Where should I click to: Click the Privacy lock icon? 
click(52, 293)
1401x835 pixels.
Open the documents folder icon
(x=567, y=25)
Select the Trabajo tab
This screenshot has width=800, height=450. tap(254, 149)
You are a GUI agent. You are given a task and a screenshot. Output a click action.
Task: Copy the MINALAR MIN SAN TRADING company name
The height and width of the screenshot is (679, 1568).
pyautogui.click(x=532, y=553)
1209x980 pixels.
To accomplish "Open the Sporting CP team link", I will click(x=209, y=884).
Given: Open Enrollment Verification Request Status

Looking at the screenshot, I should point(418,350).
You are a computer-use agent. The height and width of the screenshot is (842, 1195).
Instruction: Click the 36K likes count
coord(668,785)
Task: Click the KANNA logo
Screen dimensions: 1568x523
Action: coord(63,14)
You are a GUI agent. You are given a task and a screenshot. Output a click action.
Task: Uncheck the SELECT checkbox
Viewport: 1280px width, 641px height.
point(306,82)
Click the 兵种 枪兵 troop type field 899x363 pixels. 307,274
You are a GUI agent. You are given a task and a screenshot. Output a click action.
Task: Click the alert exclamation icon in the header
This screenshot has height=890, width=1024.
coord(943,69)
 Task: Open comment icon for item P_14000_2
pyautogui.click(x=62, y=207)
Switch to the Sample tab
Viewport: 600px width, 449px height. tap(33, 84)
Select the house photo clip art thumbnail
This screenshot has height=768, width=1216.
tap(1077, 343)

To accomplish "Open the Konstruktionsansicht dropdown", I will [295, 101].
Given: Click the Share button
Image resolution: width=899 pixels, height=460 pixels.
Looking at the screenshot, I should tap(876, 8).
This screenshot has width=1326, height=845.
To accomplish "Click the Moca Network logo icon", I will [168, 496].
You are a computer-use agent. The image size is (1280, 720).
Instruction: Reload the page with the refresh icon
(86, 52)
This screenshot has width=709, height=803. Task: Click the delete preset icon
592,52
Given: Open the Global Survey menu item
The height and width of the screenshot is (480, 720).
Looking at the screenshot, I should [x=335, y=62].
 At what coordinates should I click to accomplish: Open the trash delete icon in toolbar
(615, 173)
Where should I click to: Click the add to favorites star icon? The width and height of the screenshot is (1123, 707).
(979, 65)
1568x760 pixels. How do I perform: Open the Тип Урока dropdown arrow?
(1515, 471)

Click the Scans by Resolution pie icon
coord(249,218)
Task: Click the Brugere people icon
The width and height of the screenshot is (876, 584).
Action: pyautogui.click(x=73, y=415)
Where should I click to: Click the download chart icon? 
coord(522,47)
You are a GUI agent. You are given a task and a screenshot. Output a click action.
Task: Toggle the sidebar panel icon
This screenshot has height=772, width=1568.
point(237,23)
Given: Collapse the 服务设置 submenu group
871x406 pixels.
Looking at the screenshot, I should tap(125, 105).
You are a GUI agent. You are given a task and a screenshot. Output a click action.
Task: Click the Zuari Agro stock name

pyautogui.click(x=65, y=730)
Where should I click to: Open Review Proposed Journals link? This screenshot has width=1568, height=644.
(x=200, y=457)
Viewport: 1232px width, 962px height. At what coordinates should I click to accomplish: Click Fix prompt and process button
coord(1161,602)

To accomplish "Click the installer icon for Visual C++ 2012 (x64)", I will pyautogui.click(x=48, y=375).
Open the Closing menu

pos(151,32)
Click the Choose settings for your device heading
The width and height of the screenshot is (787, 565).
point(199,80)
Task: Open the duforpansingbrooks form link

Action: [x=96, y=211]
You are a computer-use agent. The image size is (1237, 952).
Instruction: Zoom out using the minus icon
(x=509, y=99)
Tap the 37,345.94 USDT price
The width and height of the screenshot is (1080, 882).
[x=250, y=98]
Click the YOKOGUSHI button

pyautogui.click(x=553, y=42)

----

▸ WORK TASK
Copy out each record exactly as given, omitting none.

▸ TASK SOLUTION
Where should I click to: Click the Privacy lock icon? 
click(52, 293)
1401x835 pixels.
Open the documents folder icon
(x=567, y=25)
Select the Trabajo tab
This screenshot has width=800, height=450. tap(254, 149)
You are a GUI agent. You are given a task and a screenshot. Output a click action.
Task: Copy the MINALAR MIN SAN TRADING company name
The height and width of the screenshot is (679, 1568).
pyautogui.click(x=532, y=553)
1209x980 pixels.
To accomplish "Open the Sporting CP team link", I will click(x=209, y=884).
Given: Open Enrollment Verification Request Status

Looking at the screenshot, I should point(418,350).
You are a computer-use agent. The height and width of the screenshot is (842, 1195).
Instruction: Click the 36K likes count
coord(668,785)
Task: Click the KANNA logo
Screen dimensions: 1568x523
Action: coord(63,14)
You are a GUI agent. You are given a task and a screenshot. Output a click action.
Task: Uncheck the SELECT checkbox
Viewport: 1280px width, 641px height.
point(306,82)
Click the 兵种 枪兵 troop type field 899x363 pixels. 307,274
You are a GUI agent. You are given a task and a screenshot. Output a click action.
Task: Click the alert exclamation icon in the header
This screenshot has height=890, width=1024.
coord(943,69)
 Task: Open comment icon for item P_14000_2
pyautogui.click(x=62, y=207)
Switch to the Sample tab
Viewport: 600px width, 449px height. tap(33, 84)
Select the house photo clip art thumbnail
This screenshot has height=768, width=1216.
tap(1077, 343)

To accomplish "Open the Konstruktionsansicht dropdown", I will [295, 101].
Given: Click the Share button
Image resolution: width=899 pixels, height=460 pixels.
Looking at the screenshot, I should tap(876, 8).
This screenshot has width=1326, height=845.
To accomplish "Click the Moca Network logo icon", I will [168, 496].
You are a computer-use agent. The image size is (1280, 720).
Instruction: Reload the page with the refresh icon
(86, 52)
This screenshot has width=709, height=803. Task: Click the delete preset icon
592,52
Given: Open the Global Survey menu item
The height and width of the screenshot is (480, 720).
Looking at the screenshot, I should [x=335, y=62].
 At what coordinates should I click to accomplish: Open the trash delete icon in toolbar
(615, 173)
Where should I click to: Click the add to favorites star icon? The width and height of the screenshot is (1123, 707).
(979, 65)
1568x760 pixels. How do I perform: Open the Тип Урока dropdown arrow?
(1515, 471)

Click the Scans by Resolution pie icon
coord(249,218)
Task: Click the Brugere people icon
The width and height of the screenshot is (876, 584).
Action: pyautogui.click(x=73, y=415)
Where should I click to: Click the download chart icon? 
coord(522,47)
You are a GUI agent. You are given a task and a screenshot. Output a click action.
Task: Toggle the sidebar panel icon
This screenshot has height=772, width=1568.
point(237,23)
Given: Collapse the 服务设置 submenu group
871x406 pixels.
Looking at the screenshot, I should tap(125, 105).
You are a GUI agent. You are given a task and a screenshot. Output a click action.
Task: Click the Zuari Agro stock name

pyautogui.click(x=65, y=730)
Where should I click to: Open Review Proposed Journals link? This screenshot has width=1568, height=644.
(x=200, y=457)
Viewport: 1232px width, 962px height. At what coordinates should I click to accomplish: Click Fix prompt and process button
coord(1161,602)

To accomplish "Click the installer icon for Visual C++ 2012 (x64)", I will pyautogui.click(x=48, y=375).
Open the Closing menu

pos(151,32)
Click the Choose settings for your device heading
The width and height of the screenshot is (787, 565).
point(199,80)
Task: Open the duforpansingbrooks form link

Action: [x=96, y=211]
You are a computer-use agent. The image size is (1237, 952).
Instruction: Zoom out using the minus icon
(x=509, y=99)
Tap the 37,345.94 USDT price
The width and height of the screenshot is (1080, 882).
[x=250, y=98]
Click the YOKOGUSHI button

pyautogui.click(x=553, y=42)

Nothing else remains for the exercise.